[PASSAGE PROVIDED]:
## Start

• Ideas
  • Parenting

This New Year’s, I Resolve to Accept My Kids for Who They Are

5 minute read
Ideas

More times than I care to count, I have been seduced into buying pocket size notebooks, leather bound journals and, God help me, the occasional fountain pen. I buy these things because of the reoccurring fantasy that I will finally make myself into the sort of person who writes profound insights onto perfect, clean sheets of paper, in beautiful script, alongside elegantly drawn sketches illustrating the details of my life.

It never works. Eventually I toss the mostly unused journal filled with illegible blather and stick figure drawings into the closet next to all the other notebooks I’ve bought. In the end there is just something about a clean slate that tends to defeat me.

Which brings me to the new year. So unblemished and filled with hope and promise. I hate it.

Not 2015, for which I have great hope. No, what I hate is the belief that human beings can be tinkered with by the force of our will. It’s not so bad when I’m thinking about what I’d like to change about myself. Yes, I would love to believe that this is the year I’ll finish Moby Dick, but I know myself pretty well at this point. I’m well aware that Moby Dick is my own personal great white whale since I’ve started it no less than 10 times without ever finishing. And so it is with all my bad habits, personal defects, and faults.

I find it useful to remind myself that change rarely results from gritting my teeth. And this is especially important to remember with regard to the people who surround me. You see, like so many parents, I harbor the not-so-secret belief that the best way to inspire my kids to change is to nag them.

## End

Extract everything in the parenting essay from "It never works." down to "promise. I hate it.", keeping the wording unchanged. The items that come next were taken from a separate source.

[INFORMATION SHOWN]:
## Start

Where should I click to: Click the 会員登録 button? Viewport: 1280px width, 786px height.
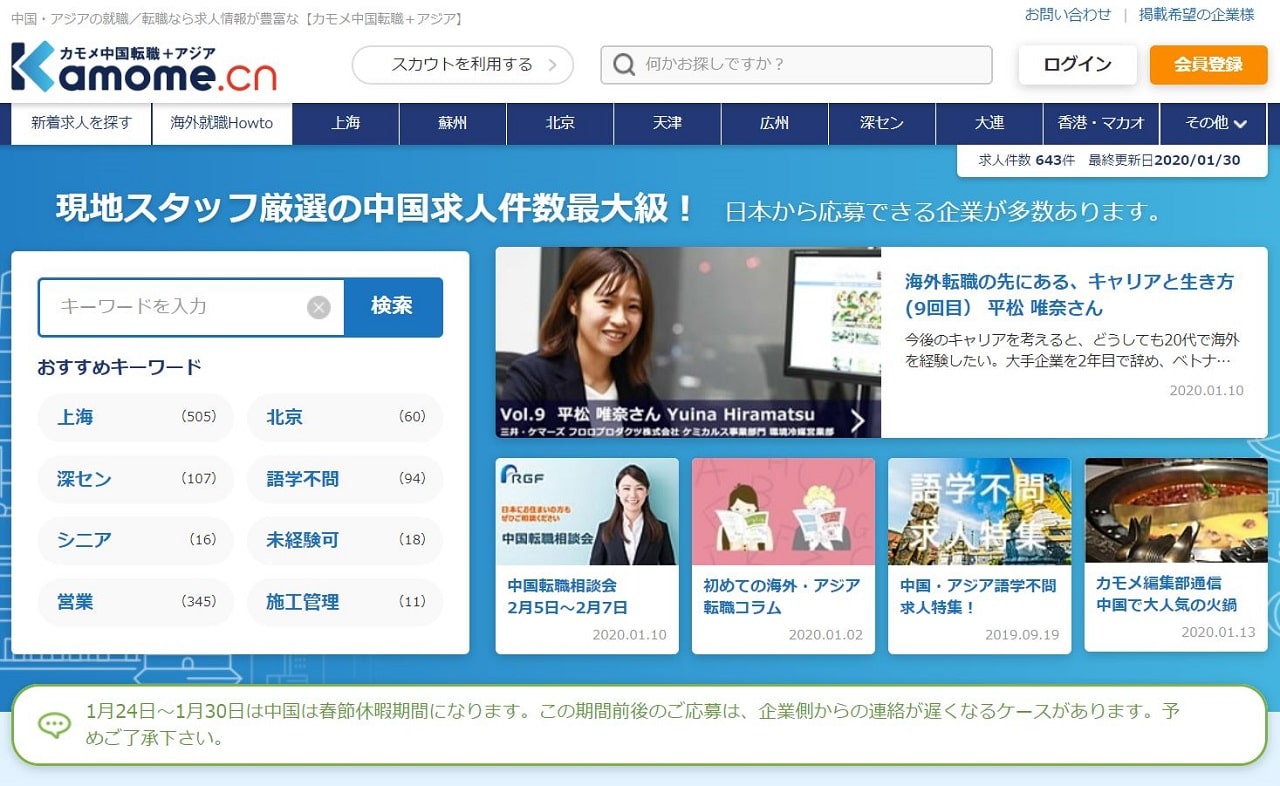pos(1208,65)
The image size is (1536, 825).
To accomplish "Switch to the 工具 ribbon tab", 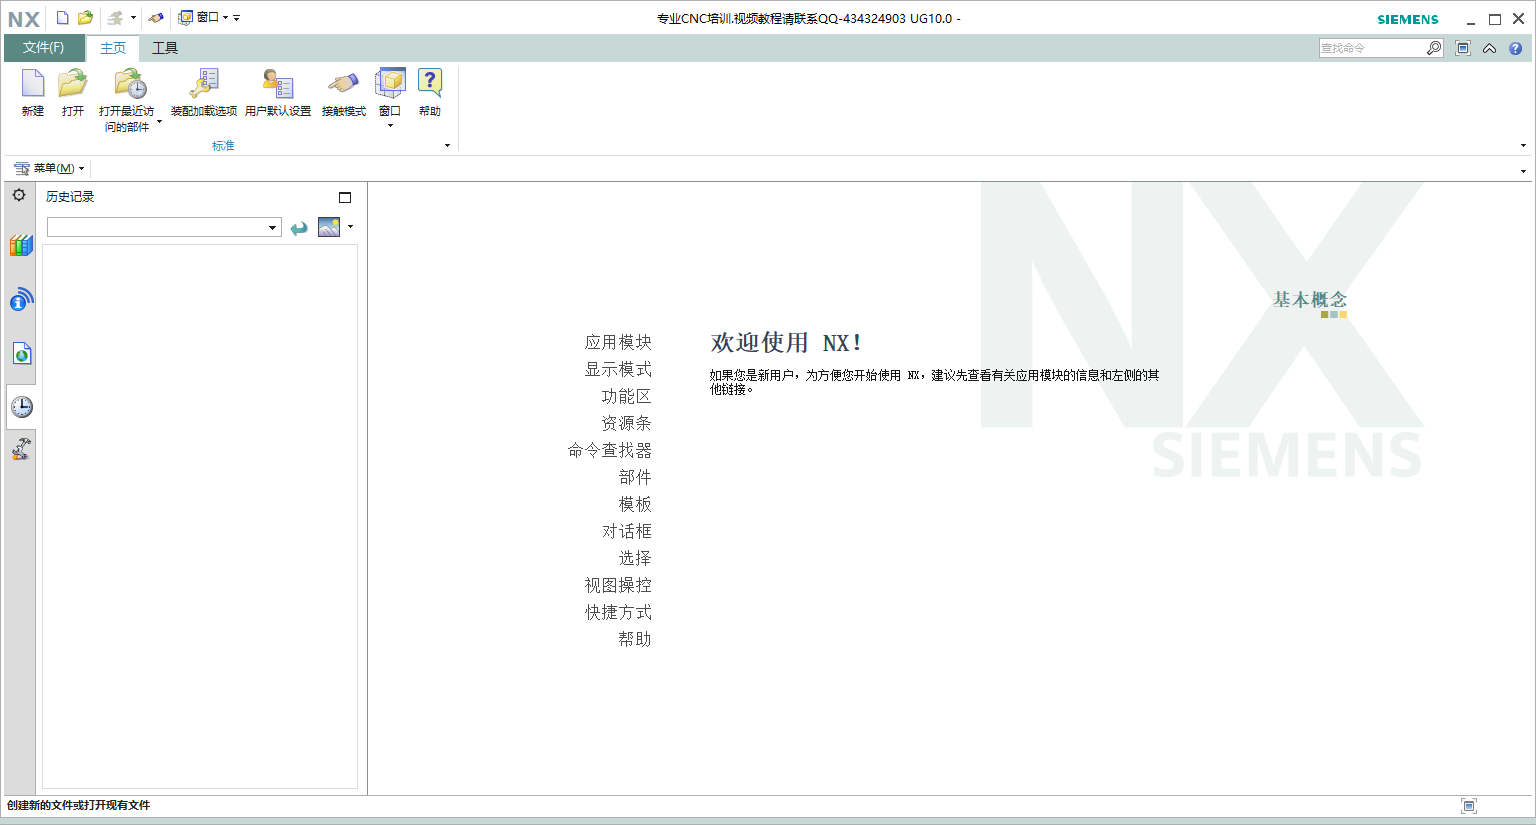I will (x=164, y=47).
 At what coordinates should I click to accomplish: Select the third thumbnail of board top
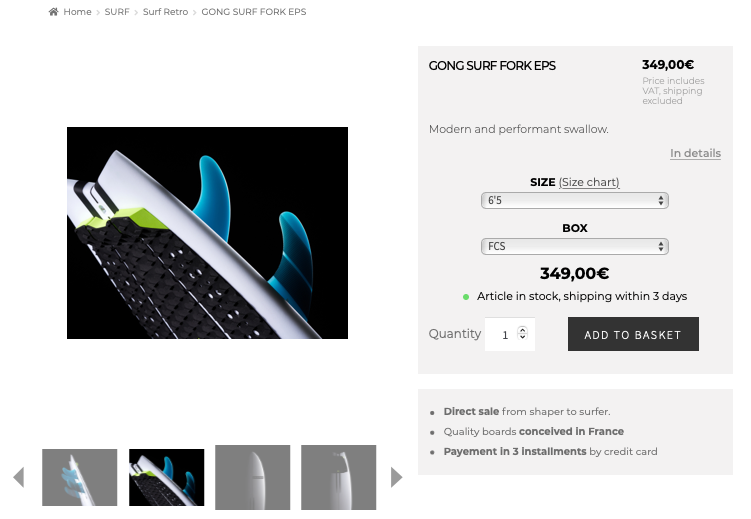coord(252,477)
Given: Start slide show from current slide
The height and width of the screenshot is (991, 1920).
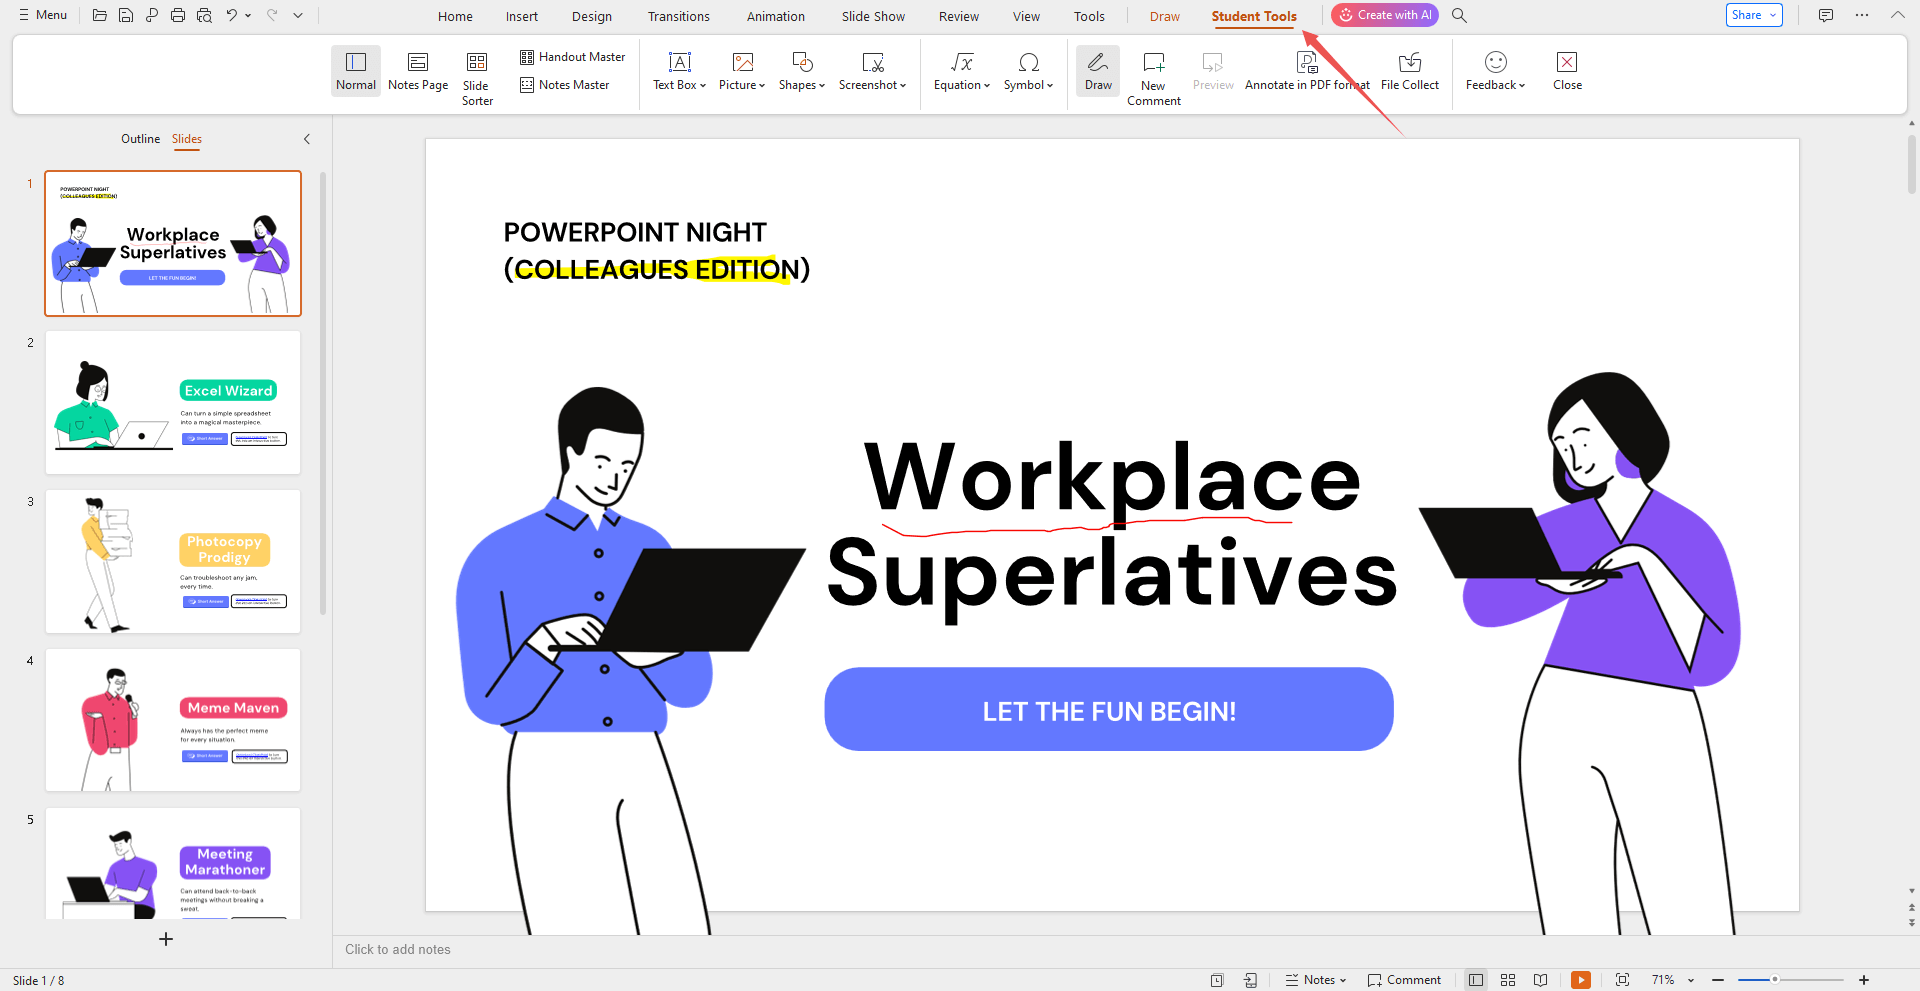Looking at the screenshot, I should (1580, 980).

## End

[ANSWER TO THIS PROBLEM]:
It never works. Eventually I toss the mostly unused journal filled with illegible blather and stick figure drawings into the closet next to all the other notebooks I’ve bought. In the end there is just something about a clean slate that tends to defeat me.

Which brings me to the new year. So unblemished and filled with hope and promise. I hate it.